Kini semua orang berdiam diri. Kini Suryo Prabowo, Fadli Zon, Fahri Hamzah akan lebih menahan diri karena hati nurani mereka tahu bahwa Jokowi adalah presiden terpilih.
Maka, bangunan upaya Prabowo memenangi kursi kepresidenan selama tiga bulan terakhir yang gegap gempita akan segera surut kurang dari 24 jam sejak sekarang. Pengumuman kemenangan Jokowi hanya akan menjadi tanda terakhir upaya gegap gempita semarak Prabowo-Hatta. Ketika Prabowo merasa memiliki kekuatan - seperti potensi ketika masih menjadi capres - dan Mahkamah Konstitusi dianggap mampu membela Prahara, maka di situlah akhir dari kiprah Prabowo dalam perpolitikan Indonesia.
Walaupun di MK ada Hamdan Zoulva yang orang PBB, namun kekuatan SBY, Jenderal Moeldoko, Jenderal Sutarman dan opini Jokowi sebagai Presiden Republik Indonesia yang telah diumumkan KPU dan Jokowi akan menjadi Panglima Tertinggi TNI, dipastikan tak akan mampu membuat Hamdan Zoulva nekad membuat keputusan menyuruh pilpres ulang di seluruh Indonesia seperti yang diinginkan oleh Prabowo.

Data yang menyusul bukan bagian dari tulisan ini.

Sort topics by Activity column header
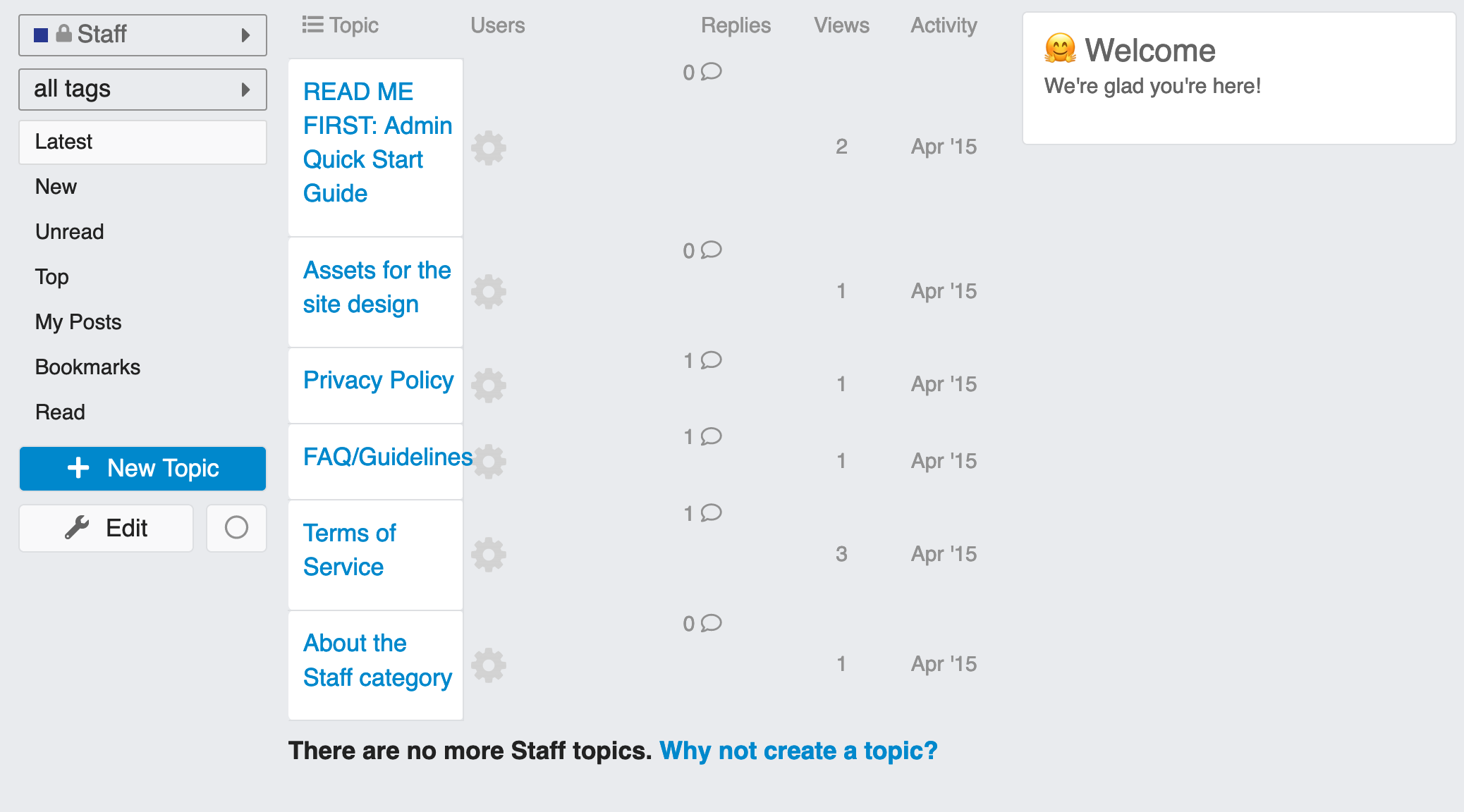point(944,25)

Jangankan Hamdan Zoulva, Husni Kamil Manik saja tak menggubris protes Prabowo yang meminta rekapitulasi suara 33 provinsi - Kalut masih bergabung dengan Kaltim - ditunda dan rekapitulasi jalan terus.

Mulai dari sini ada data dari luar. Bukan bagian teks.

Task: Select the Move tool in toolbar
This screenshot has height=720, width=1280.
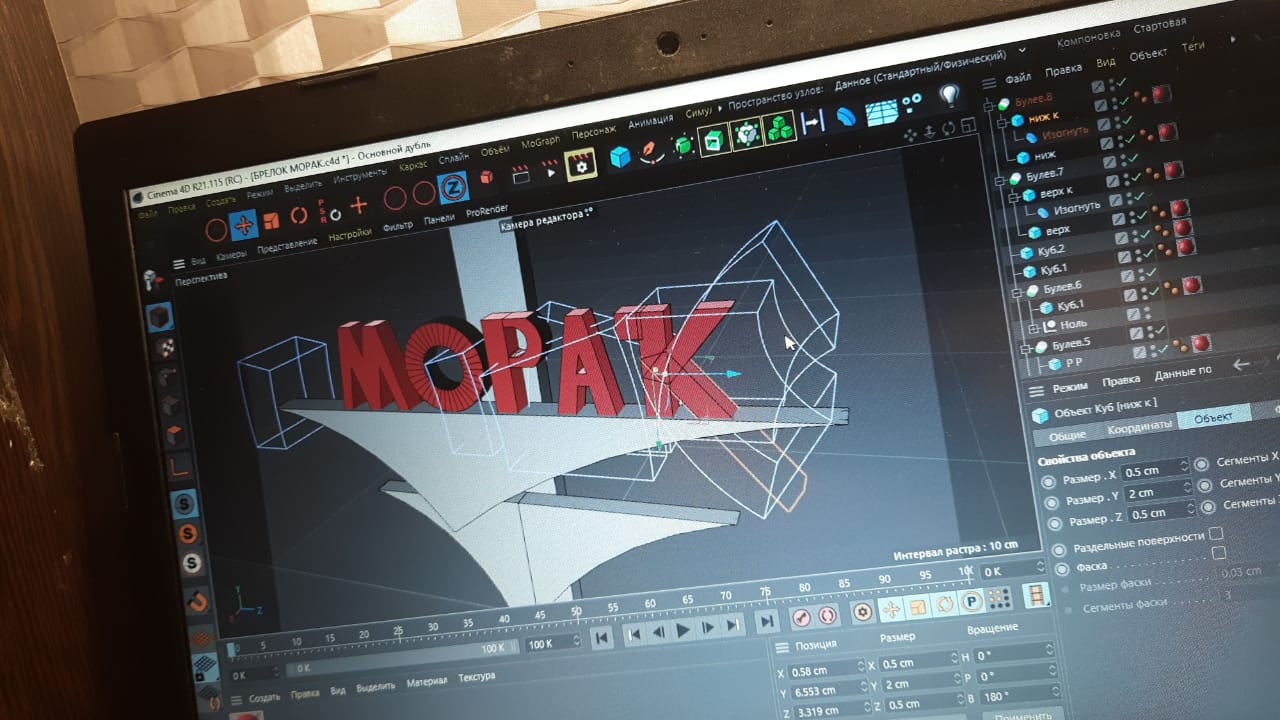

Diyakini, Hamdan Zoulva hanya akan memutuskan bahwa ‘tidak ditemukan bukti-bukti otentik kecurangan pemilu yang bersifat masif, terstruktur dan sistematis’. Dengan demikian langkah Prabowo maju menggugat ke Mahkamah Konstitusi - meskipun itu hak konstitusional dan legal - secara politis telah membunuh dan mengakhiri kiprah Prabowo secara politis di pangggung kekuasaan presiden RI.
Jadi sebenarnya, begitu kalah oleh Jokowi, kekuatan Prabowo hanyalah Ketua Dewan Pembina Gerindra. Sementara Jokowi berubah menjadi Presiden RI yang berkuasa memimpin bangsa, dan Jokowi akan menjadi Panglima Tertinggi TNI membawahi TNI dan Polri. Jadi upaya menolak hasil pilpres hanya akan merugikan nama baik dan nama besar Prabowo.

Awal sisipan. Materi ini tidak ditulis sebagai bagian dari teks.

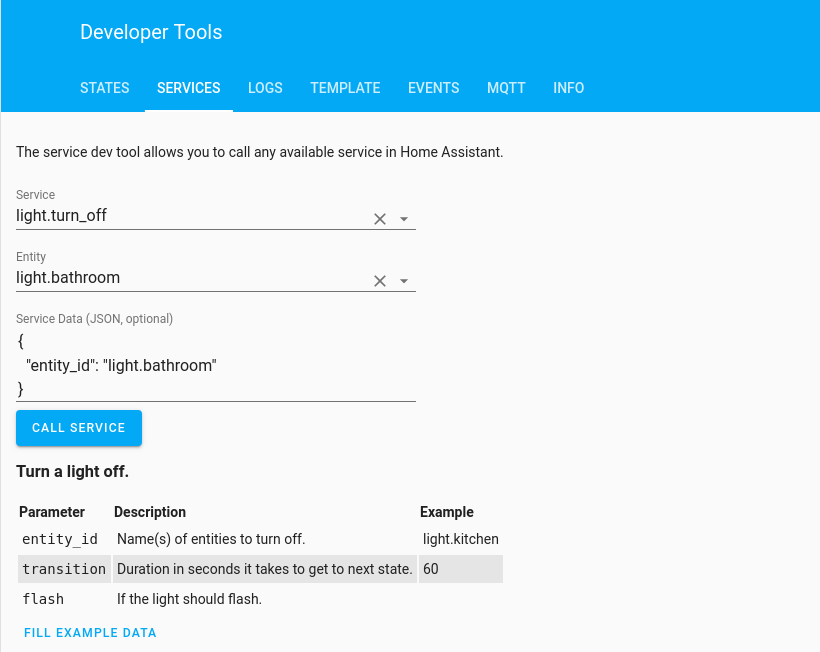The image size is (820, 652).
Task: Switch to the Info tab
Action: (568, 88)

Demikian pula sikap Prabowo maju menggugat hasil Pilpres yang dilaksanakan secara demokratis dan transparan secara berjenjang ke Mahkamah Konstitusi hanya tak akan mengubah Joko Widodo menjadi Presiden RI ke-7 dan Jusuf Kalla menjadi Wakil Presiden RI, selain merugikan nama baik Prabowo sendiri yang tak legowo menerima kekalahan. Dan, Prabowo hanyalah orang sipil dan warga negara yang baik yang tak memiliki kekuasaan layaknya presiden SBY atau presiden terpilih Jokowi- meskipun pada saat kampanye merasa sudah seperti presiden itu urusan lain.